» CONSIGNES DE L'EXERCICE
Rédigez la suite du texte ci-dessous sur le bonheur et les valeurs transmises par les anciens, en reprenant après sa dernière phrase.

» TEXTE À LIRE

━━━

Les anciens (pas nous) parlaient du destin, FATUM, et disaient que si l’on veut vivre en harmonie avec l’univers il faut avoir une foi inconditionnelle dans le destin.
Pour nous c’est pareil, nous avons une confiance totale dans le destin,  dans le Dalaï Lama, en soi même, en disant aujourd’hui, si je pense trop  comme tout le monde je ne serais pas heureux, donc je dis aujourd’hui, je m’occupe des problèmes du jour et je ne pense pas trop. J’ai un souci, je n’y pense pas, je le néglige et le met de côté. Le jour où vraiment je dois m’en occuper alors je m’y « colle ». Sinon  ce n’est pas la peine de le trainer derrière en disant par exemple je vais manquer d’argent, l’argent ne manquera pas. Aujourd’hui vous allez acheter votre pain, vous le mangez, et demain est un autre jour ! C’est en fait la vigilance. Il faut se gérer soi même, et ainsi tout le monde sera heureux. Si chacun est responsable  vis à vis de l’autre, on regarde le bonheur de l’autre sans envie, au lieu de courir derrière, par jalousie en fait. Et si une centaine d’individus pense aux autres,  ce sera un cercle qui ira s’agrandissant, car leurs enfants penseront ainsi. Si par exemple vous êtes dans une association qui aide les pauvres, très bien, très charitable, très chrétien, mais dès que vous sortez de l’association, vous êtes de nouveau déprimé, car il vous est difficile de supporter la pauvreté de l’autre.

Pour conclure, l’une des clés du bonheur est de se mettre à la place de l’autre.
Exactement, c’est la meilleure des choses.

Bien à Pentecôte2009 nous aurons beaucoup de monde, plus de 1000 sans doute. Alors  Sanghee Tsering quel est le message que vous passez aux anciens ?
Ce que je pense est que en ce qui concerne les anciens  ce n’est pas la quantité et le nombre qui est important, c’est qu’ils viennent avec leurs valeurs morales, et qu’ils en parlent. Egalement qu’ils expliquent pour certains comment il font pour vivre avec un minimum d’avoir. Sans télé, sans confort, et est-ce ainsi possible de vivre heureux ? Et essayer de traduire  ce message à tous ces jeunes qui ont tout autour d’eux, je pense qu’apporter une valeur  morale par ces hommes pauvres ou riches, mais qui parlent de leur vécu, et par des histoires très courtes apporter leurs expériences. La jeunesse  actuelle a rien du tout en tête, et ce n’est pas de leur faute, c’est dans le système éducatif qu’il faut trouver les responsables. Regardez les gens, ils ne parlent plus, ils se regardent de travers, et s’ils parlent c’est de politique et cela c’est bidon, car cela ne change rien. Il faut parler de choses vraies, la famille, la vie communale. Certains programmes scolaires commencent à aborder ces sujets, cela va doucement mais sûrement.

━━━

» DONNÉES
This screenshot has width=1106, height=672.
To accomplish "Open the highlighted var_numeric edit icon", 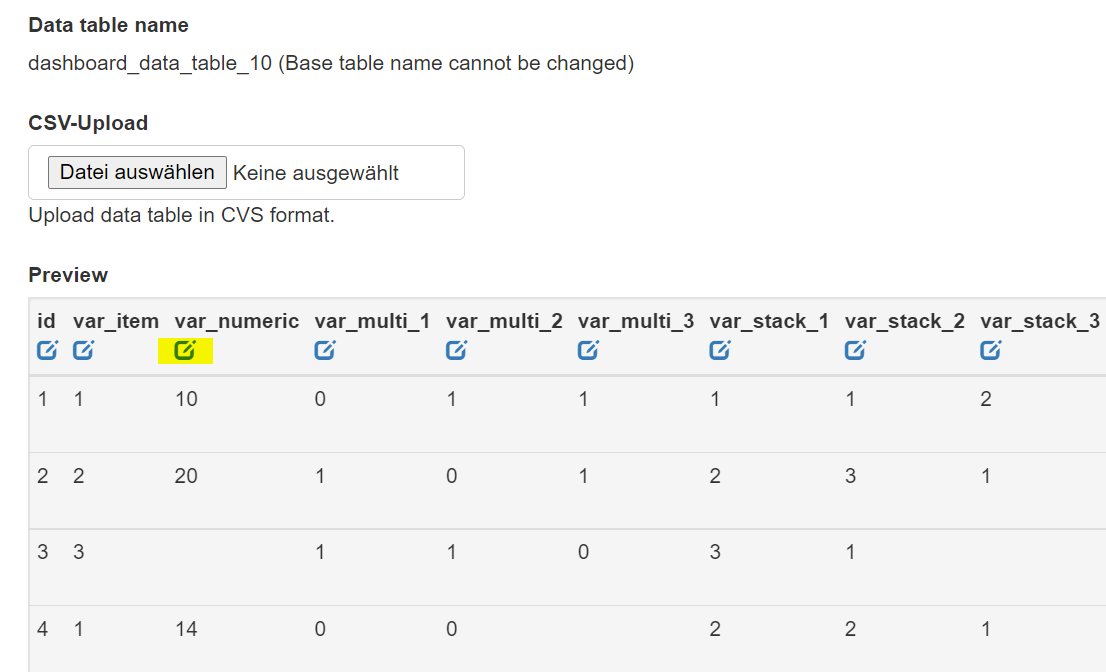I will 185,350.
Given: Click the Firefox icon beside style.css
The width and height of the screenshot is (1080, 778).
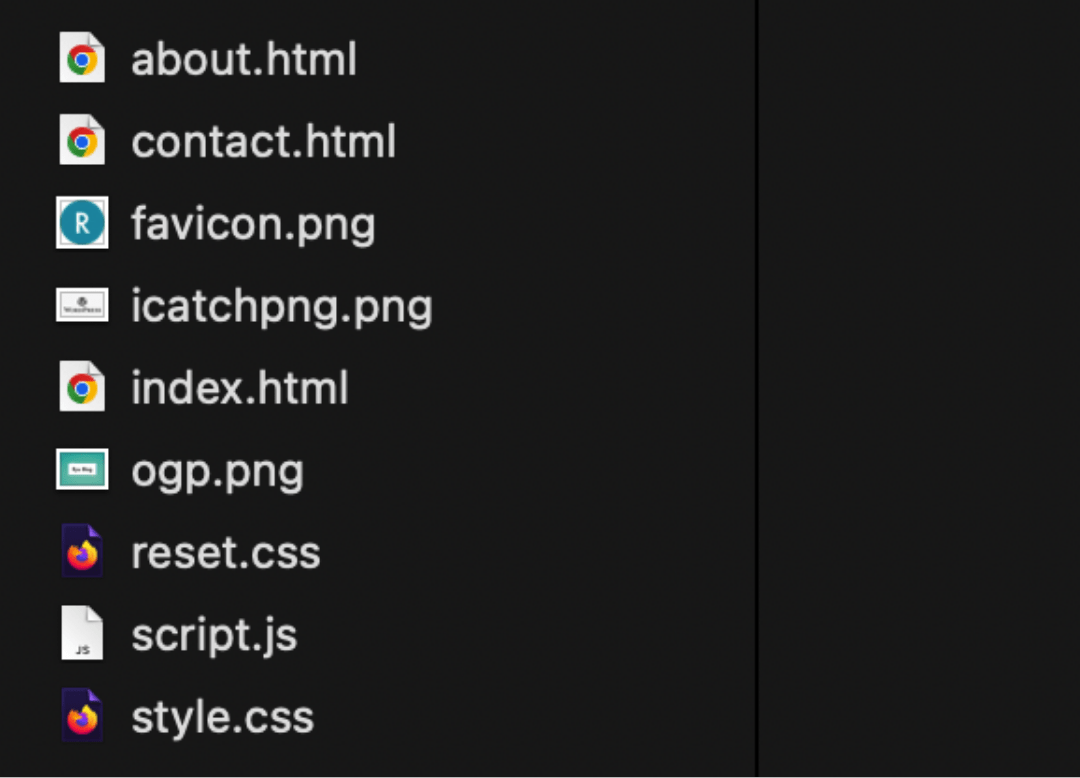Looking at the screenshot, I should tap(82, 715).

━━━

» RÉSULTAT CI-DESSOUS
Est ce que vous viendrez nous voir à Pentecôte ?
Moi je pense que oui

Et êtes vous prêt à animer un atelier de réflexion sur le sujet de la non violence à travers le bouddhisme ?
Il faut que je réfléchisse, mais je pense que c’est possible. Les gens posant des questions  et posent leur problème en discutant. C’est bien plus facile, de parler  de leurs problèmes de couple, de boulot, de santé, et face à face le problème ainsi est devant nous et il est plus facile à aborder. De toutes façon, la violence physique, orale, ou autre, n’a pas de place dans ce monde. Et si l’on veut enlever les violences de chaque personne, il y a un sacré boulot. Mais si on recule un peu dans l’histoire, une sorte de retour en arrière,  car si on continue ainsi, dans quelques temps ce sera une réelle auto destruction. Regardez ce qui s’est passé avec Wall street et les milliards perdus, milliards qui n’existaient pas, ce n’était que du virtuel, et le monde est en crise pour du virtuel…Je suis sûr et certain que très vite le monde va devenir de plus en plus paisible. Et la solution sera le mélange des races. Le métissage, car c’est la seule solution qui va permettre aux gens de se comprendre les uns les autres et vivre. Ce ne sont pas les religions quelle qu’elles soient qui pourront y arriver. Prenez un métis, posez lui la question du racisme, ce n’est pas un problème pour lui, il ne s’y intéresse pas, ce n’est en fait pas un problème, puisqu’ils sont mélangés.  Ils parleront en revanche facilement de tolérance, car ils sont différents, leur cerveau est différent. Je pense que c’est une nouvelle race qui peut faire qu’un jour le monde sera sans guerre. C’est possible.